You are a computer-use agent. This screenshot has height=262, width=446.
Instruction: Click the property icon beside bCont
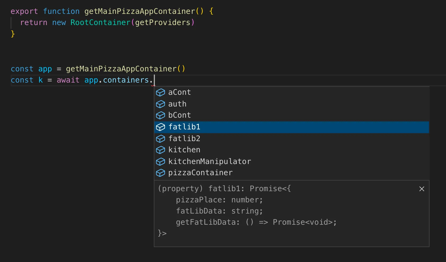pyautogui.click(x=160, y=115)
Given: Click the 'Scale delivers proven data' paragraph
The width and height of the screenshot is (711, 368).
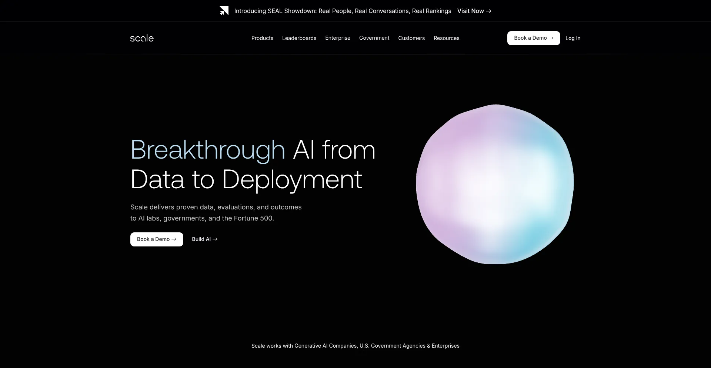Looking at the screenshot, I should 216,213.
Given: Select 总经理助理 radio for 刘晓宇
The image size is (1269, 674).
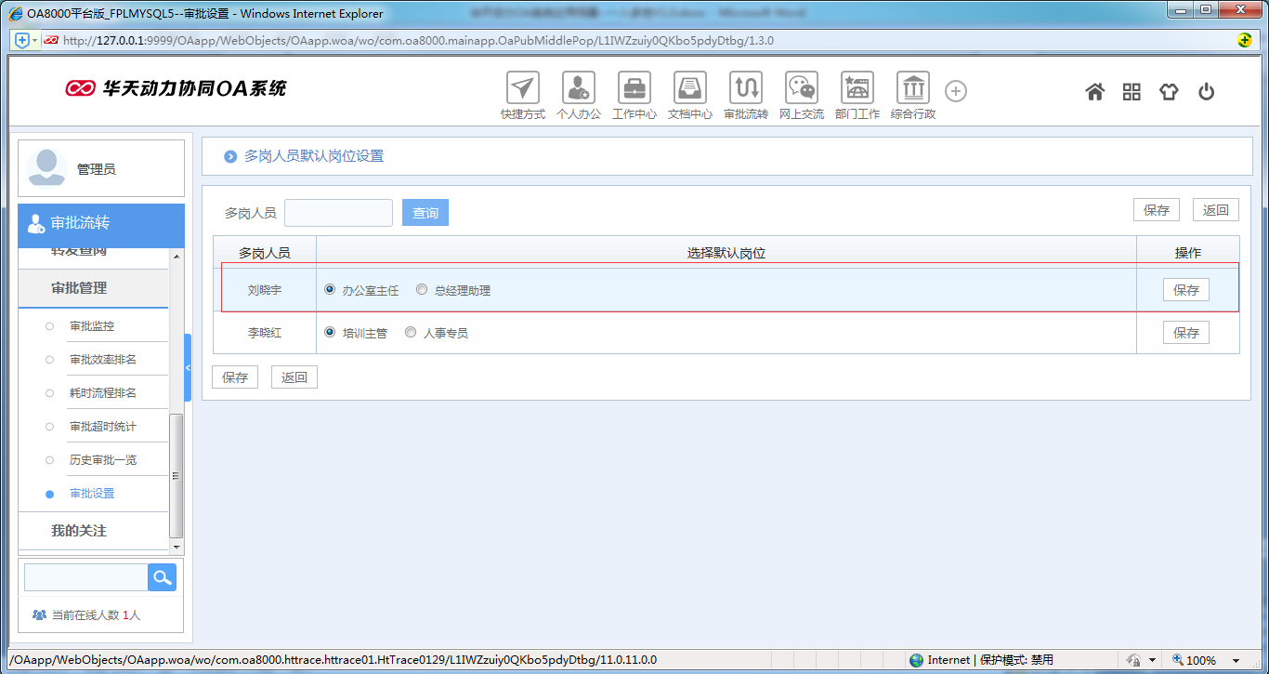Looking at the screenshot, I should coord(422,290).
....................
- [Goal]: Rewrite the material with "Given" swapped for "Task" and everything else unchanged, leaving out the pictures.

- [Response to this task]:
You are a computer-use agent. This screenshot has height=262, width=446.
Instruction: Click the property icon beside bCont
pyautogui.click(x=160, y=115)
Task: Click the 'Scale delivers proven data' paragraph
The width and height of the screenshot is (711, 368).
Looking at the screenshot, I should 216,213.
Task: Select 总经理助理 radio for 刘晓宇
The image size is (1269, 674).
Looking at the screenshot, I should coord(422,290).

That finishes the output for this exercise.